*What is needed:* Your response must be the entire set of entries, reproduced word for word.

*The input:*
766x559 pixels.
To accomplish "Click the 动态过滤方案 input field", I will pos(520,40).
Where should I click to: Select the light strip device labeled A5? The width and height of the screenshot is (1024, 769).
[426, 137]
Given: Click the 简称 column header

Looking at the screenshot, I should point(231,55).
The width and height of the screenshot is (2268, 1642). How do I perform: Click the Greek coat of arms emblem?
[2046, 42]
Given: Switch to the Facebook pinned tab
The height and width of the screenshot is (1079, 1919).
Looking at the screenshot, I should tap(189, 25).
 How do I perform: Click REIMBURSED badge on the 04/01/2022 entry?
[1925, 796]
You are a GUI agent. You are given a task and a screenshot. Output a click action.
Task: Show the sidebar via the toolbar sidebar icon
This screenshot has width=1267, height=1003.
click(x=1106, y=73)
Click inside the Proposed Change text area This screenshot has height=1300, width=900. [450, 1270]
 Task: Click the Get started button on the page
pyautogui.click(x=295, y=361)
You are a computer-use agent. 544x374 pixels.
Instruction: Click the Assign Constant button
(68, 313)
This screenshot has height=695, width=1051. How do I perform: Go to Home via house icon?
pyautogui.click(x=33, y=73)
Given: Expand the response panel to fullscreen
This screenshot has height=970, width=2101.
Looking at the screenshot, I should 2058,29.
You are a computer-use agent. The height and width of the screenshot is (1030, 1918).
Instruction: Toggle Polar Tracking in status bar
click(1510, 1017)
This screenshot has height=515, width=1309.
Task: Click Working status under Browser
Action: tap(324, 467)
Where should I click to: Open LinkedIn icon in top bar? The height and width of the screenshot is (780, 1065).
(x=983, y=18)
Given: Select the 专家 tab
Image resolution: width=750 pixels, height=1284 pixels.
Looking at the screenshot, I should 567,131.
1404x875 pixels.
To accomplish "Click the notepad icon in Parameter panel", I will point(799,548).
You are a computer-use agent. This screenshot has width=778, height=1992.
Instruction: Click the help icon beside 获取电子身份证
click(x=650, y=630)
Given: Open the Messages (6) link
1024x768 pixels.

*Task output:*
766x559 pixels.
To accomplish "Click the 动态过滤方案 input field", I will pos(520,40).
Where should I click to: Select the light strip device labeled A5? The width and height of the screenshot is (1024, 769).
[426, 137]
Given: Click the 简称 column header

Looking at the screenshot, I should point(231,55).
The width and height of the screenshot is (2268, 1642). How do I perform: Click the Greek coat of arms emblem?
[2046, 42]
Given: Switch to the Facebook pinned tab
The height and width of the screenshot is (1079, 1919).
Looking at the screenshot, I should tap(189, 25).
 How do I perform: Click REIMBURSED badge on the 04/01/2022 entry?
[1925, 796]
You are a GUI agent. You are given a task and a screenshot. Output a click action.
Task: Show the sidebar via the toolbar sidebar icon
This screenshot has width=1267, height=1003.
click(x=1106, y=73)
Click inside the Proposed Change text area This screenshot has height=1300, width=900. [450, 1270]
 Task: Click the Get started button on the page
pyautogui.click(x=295, y=361)
You are a computer-use agent. 544x374 pixels.
Instruction: Click the Assign Constant button
(68, 313)
This screenshot has height=695, width=1051. How do I perform: Go to Home via house icon?
pyautogui.click(x=33, y=73)
Given: Expand the response panel to fullscreen
This screenshot has height=970, width=2101.
Looking at the screenshot, I should 2058,29.
You are a computer-use agent. The height and width of the screenshot is (1030, 1918).
Instruction: Toggle Polar Tracking in status bar
click(1510, 1017)
This screenshot has height=515, width=1309.
Task: Click Working status under Browser
Action: tap(324, 467)
Where should I click to: Open LinkedIn icon in top bar? The height and width of the screenshot is (780, 1065).
(x=983, y=18)
Given: Select the 专家 tab
Image resolution: width=750 pixels, height=1284 pixels.
Looking at the screenshot, I should 567,131.
1404x875 pixels.
To accomplish "Click the notepad icon in Parameter panel", I will point(799,548).
You are a computer-use agent. This screenshot has width=778, height=1992.
Instruction: Click the help icon beside 获取电子身份证
click(x=650, y=630)
Given: Open the Messages (6) link
1024x768 pixels.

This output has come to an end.